5. Experimental techniques Flashcards
Flurescence =
a type of luminescence where teh light emitted has a longer wavelength than that abosrbed
Stokes shift =
the differnce in energy between the emission and absorbtion
Kasha’s rule =
the emission spectrum is independent of the excitation wavelenght
quantum yield =
the fraction of emitted to absorbed photons
fluorescence lifetime =
the overall observed lifetime
In the absence of FRET: t_obs = 1/ (k_r + k_nr)
What scale can FRET measure?
2-10 nm
How does FRET work?
An excited donor fluorophore can transfer energy to an acceptro through non-radiative dipole-dipole coupling
FRET efficiency =
1/(1+(R/R_0)^6)
Where R_0 is the Forster radius
How is FRET efficiency measured?
By analysing the joint flurorescence spectra of the donno-acceptor pair. The greater the efficiency, the higher the high wavelength peak.
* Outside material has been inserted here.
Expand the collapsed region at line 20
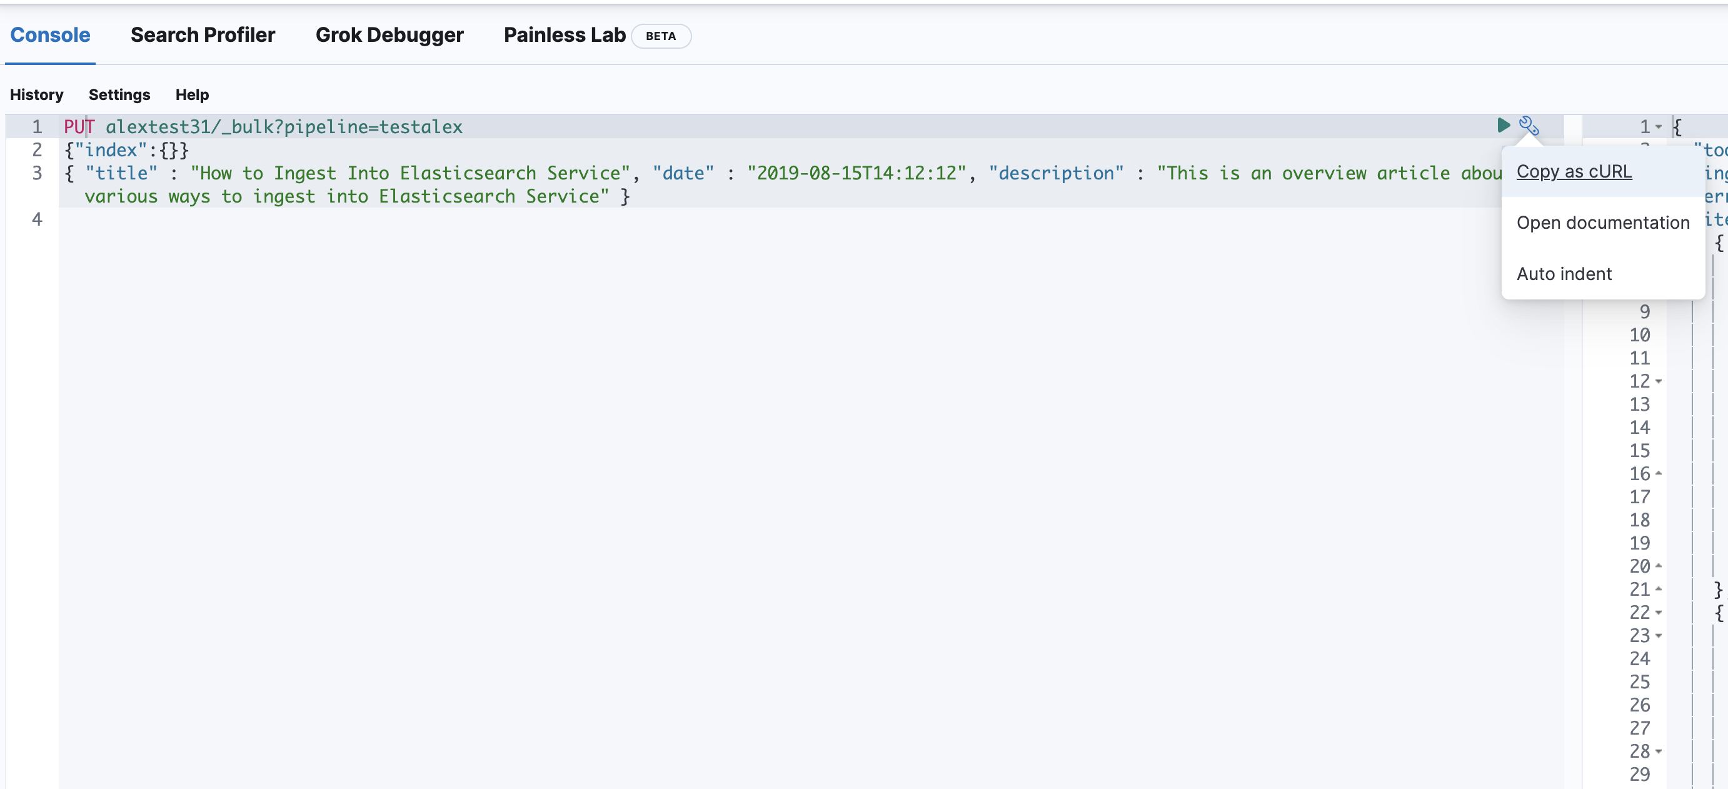This screenshot has width=1728, height=789. 1659,565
Benefit of a single molecule approach =
no averaging is required - can detect static and dynamic heterogeneity
static heterogeneity =
where an ensemble contains distinct, non-interconverting species ie active or inactive states, different conformations
dynamic heterogeneity =
where a single molecule can interconvert into differnt states eg active or inactive
To maximise fluorescence signal (7)
- Optimise the fluorophore
- Bright
- Photostale
- Large stokes shift
- Short excitation lifetime
- Minimal triplet state bottlenecks
- Optimise microscope
- Maximise collection efficiency
- Use detectors with high quantum efficiency
To minimse fluorescence experiment noise (6)
- Confine the excitation
- tightly focus the laser beam
- Evanescent wave (excitation close to surface)
- Reduce background
- Spatial filtering - use confcal optics
- Spectral filtering - reject scattering
- Reduce impurities
- Low dark current in the detector
How does point detection work?
Use confocal optics to only excite a very small region. Then scan over whole area of interest.